In their address, the filmmakers, including Oscar-winning director Nikita Mikhalkov and Fyodor Bondarchuk, hired to direct Odysseus for Warner Bros., argued that the use of profanity could in some cases be justified by artistic considerations and that it would be enough to have an “18+” age restriction for movies containing bad language as opposed to the existing ban.
While Medvedev is yet to reply to the letter, some members of the State Duma, the lower chamber of Russian parliament, said no revision of the controversial bill was necessary.
Among the most ardent supporters of the bill was veteran director Stanislav Govorukhin, head of the Duma’s culture committee and co-chairman of the pro-Kremlin movement United People’s Front (UPF).
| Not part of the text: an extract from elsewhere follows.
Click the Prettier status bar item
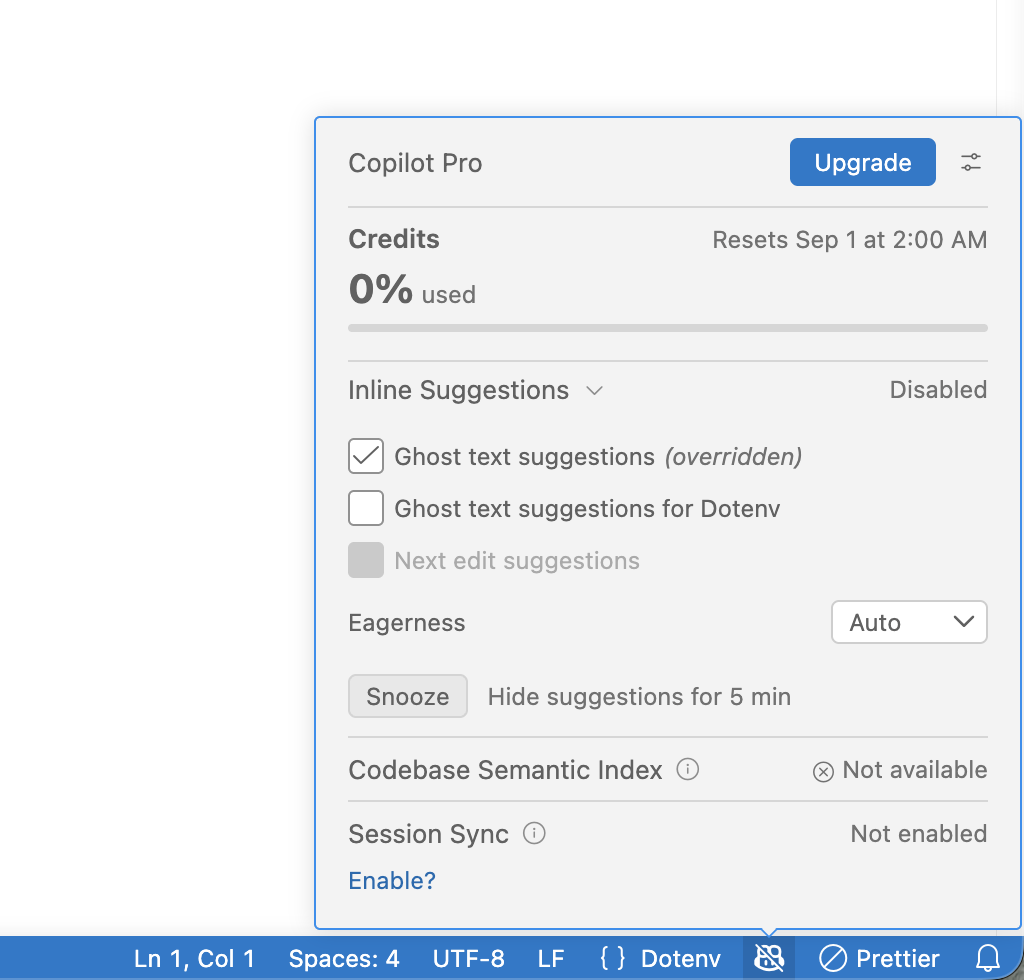pos(879,958)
“If we do [what the filmmakers proposed], we can go too far,” UPF’s press service quoted him as saying. “First we allow profanity in movies, then in literature and theater and the next step would be allowing religious caricatures.”
The bill banning bad language in movies stirred a lot of controversy, as no movie containing profanity could be released in Russia as of July 1, 2014. As a result, Andrey Zvyagintsev‘s Golden Globe-winning and Oscar-nominated Leviathan will be released in a censored version on Feb. 5.
Meanwhile, some directors refused to make any changes to their films, like Natalia Meshchaninova, whose Kombinat Nadezhda (The Hope Factory), a participant in last year’s Rotterdam Film Festivals, remains unreleased in Russia.